Phosphoinositide signaling pathways regulate numerous processes in eukaryotic cells, including migration, proliferation, and survival. The regulatory lipid phosphatidylinositol 4,5-bisphosphate is synthesized by two distinct classes of phosphatidylinositol phosphate kinases (PIPKs), the type I and II PIPKs. Although numerous physiological functions have been identified for type I PIPKs, little is known about the functions and regulation of type II PIPK. Using a yeast two-hybrid screen, we identified an interaction between the type IIβ PIPK isoform (PIPKIIβ) and SPOP (speckle-type POZ domain protein), a nuclear speckle-associated protein that recruits substrates to Cul3-based ubiquitin ligases. PIPKIIβ and SPOP interact and co-localize at nuclear speckles in mammalian cells, and SPOP mediates the ubiquitylation of PIPKIIβ by Cul3-based ubiquitin ligases.
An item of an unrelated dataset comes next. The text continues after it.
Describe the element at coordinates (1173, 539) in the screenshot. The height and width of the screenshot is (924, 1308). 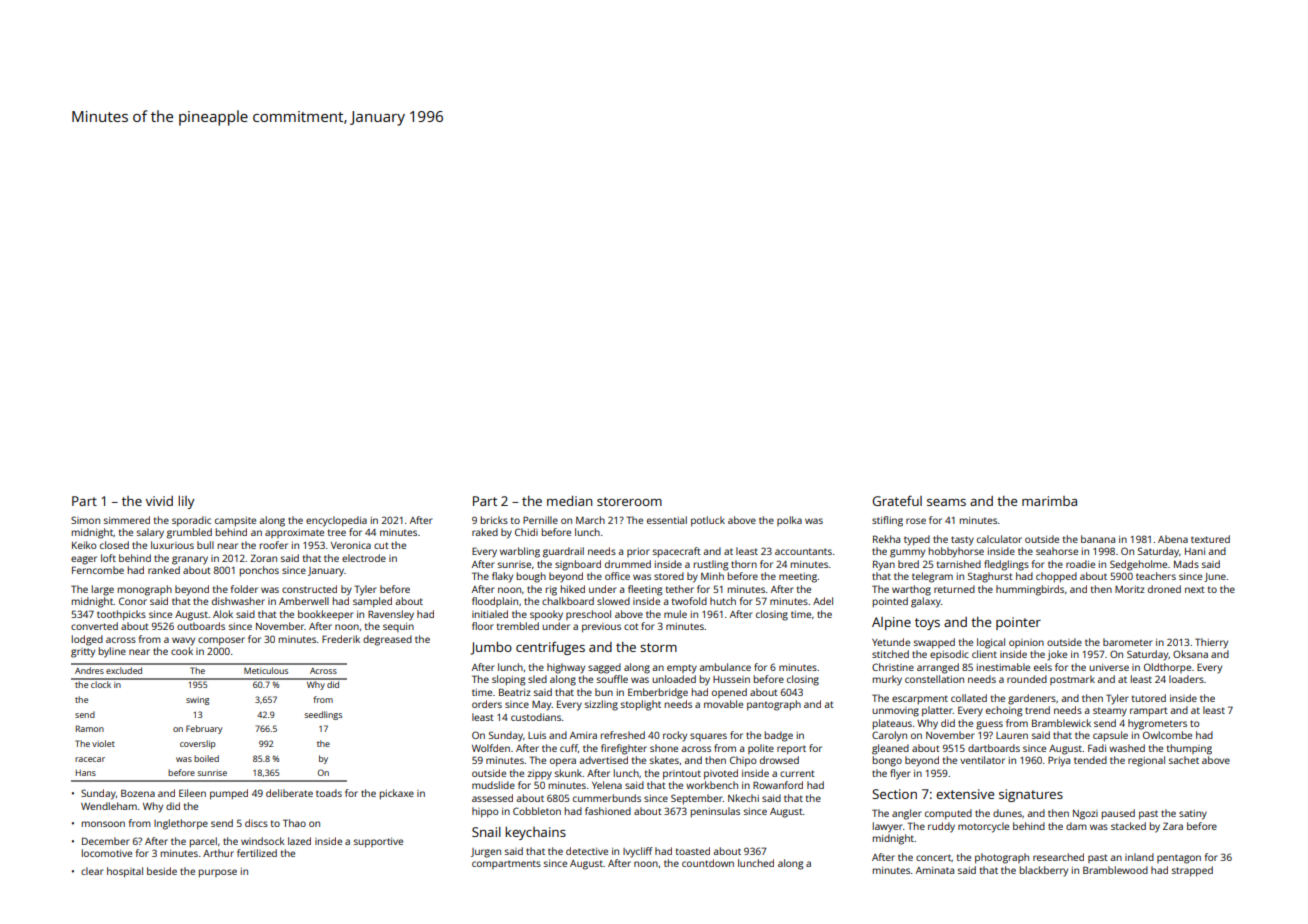
I see `Abena` at that location.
Additionally, stimulation of the p38 MAPK pathway enhances the ubiquitin ligase activity of Cul3-SPOP toward multiple substrate proteins. Finally, a kinase-dead PIPKIIβ mutant enhanced ubiquitylation of Cul3-SPOP substrates. The kinase-dead PIPKIIβ mutant increases the cellular content of its substrate lipid phosphatidylinositol 5-phosphate (PI5P), suggesting that PI5P may stimulate Cul3-SPOP activity through a p38-dependent signaling pathway. Expression of phosphatidylinositol-4,5-bisphosphate 4-phosphatases that generate PI5P dramatically stimulated Cul3-SPOP activity and was blocked by the p38 inhibitor SB203580. Taken together, these data define a novel mechanism whereby the phosphoinositide PI5P leads to stimulation of Cul3-SPOP ubiquitin ligase activity and also implicate PIPKIIβ as a key regulator of this signaling pathway through its association with the Cul3-SPOP complex.